### WHAT TO PRODUCE:
Quote the records beneath, complete and exact. Leave out images.

= Beginning of Section =

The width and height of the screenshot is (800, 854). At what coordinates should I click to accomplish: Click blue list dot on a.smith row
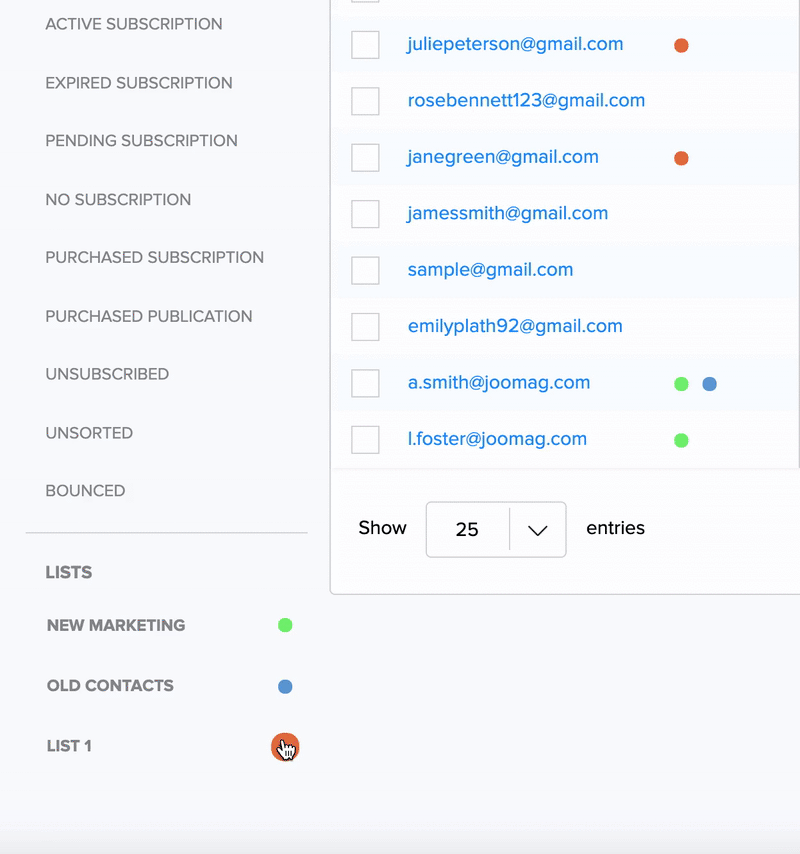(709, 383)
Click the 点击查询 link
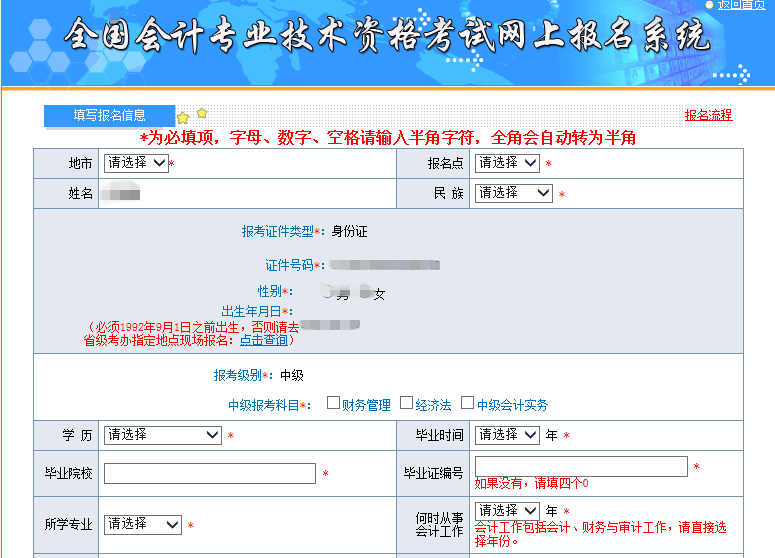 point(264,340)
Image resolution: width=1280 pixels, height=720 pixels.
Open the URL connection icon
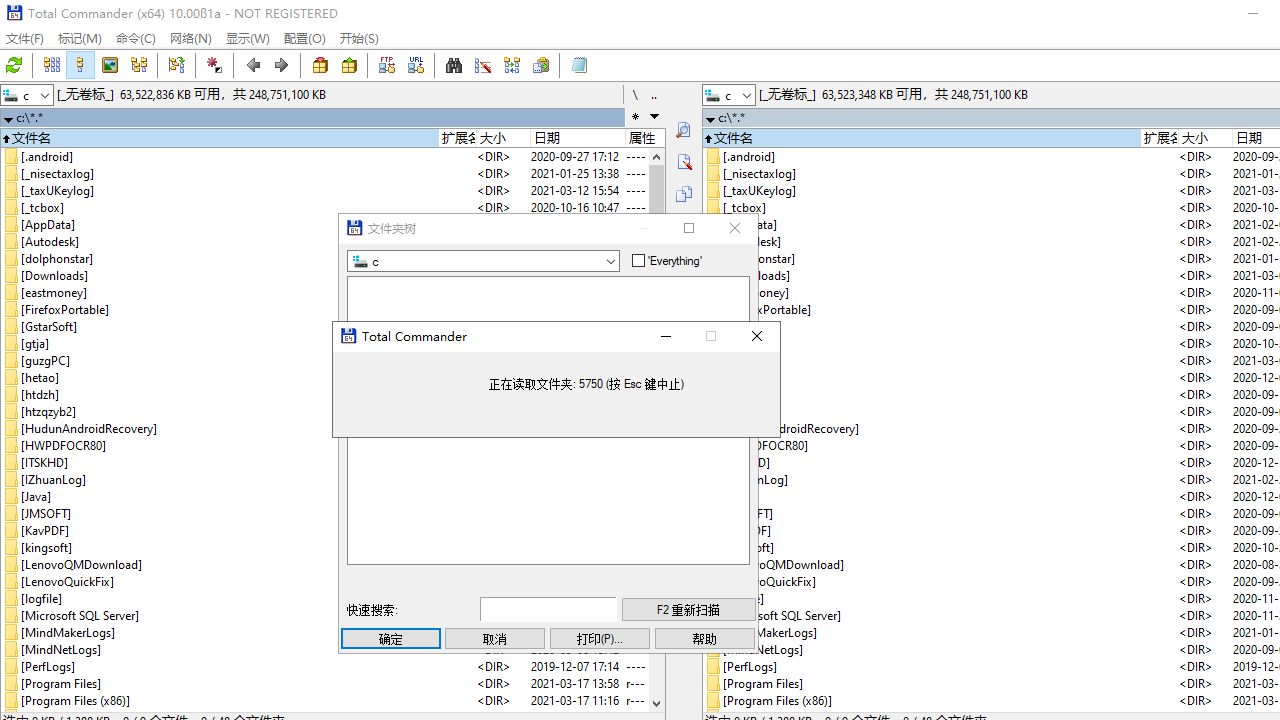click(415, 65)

= End of Section =

### RESULT:
The width and height of the screenshot is (800, 854). At what coordinates should I click to accomplish: Click blue list dot on a.smith row
(709, 383)
Click the 点击查询 link
 point(264,340)
Image resolution: width=1280 pixels, height=720 pixels.
Open the URL connection icon
click(415, 65)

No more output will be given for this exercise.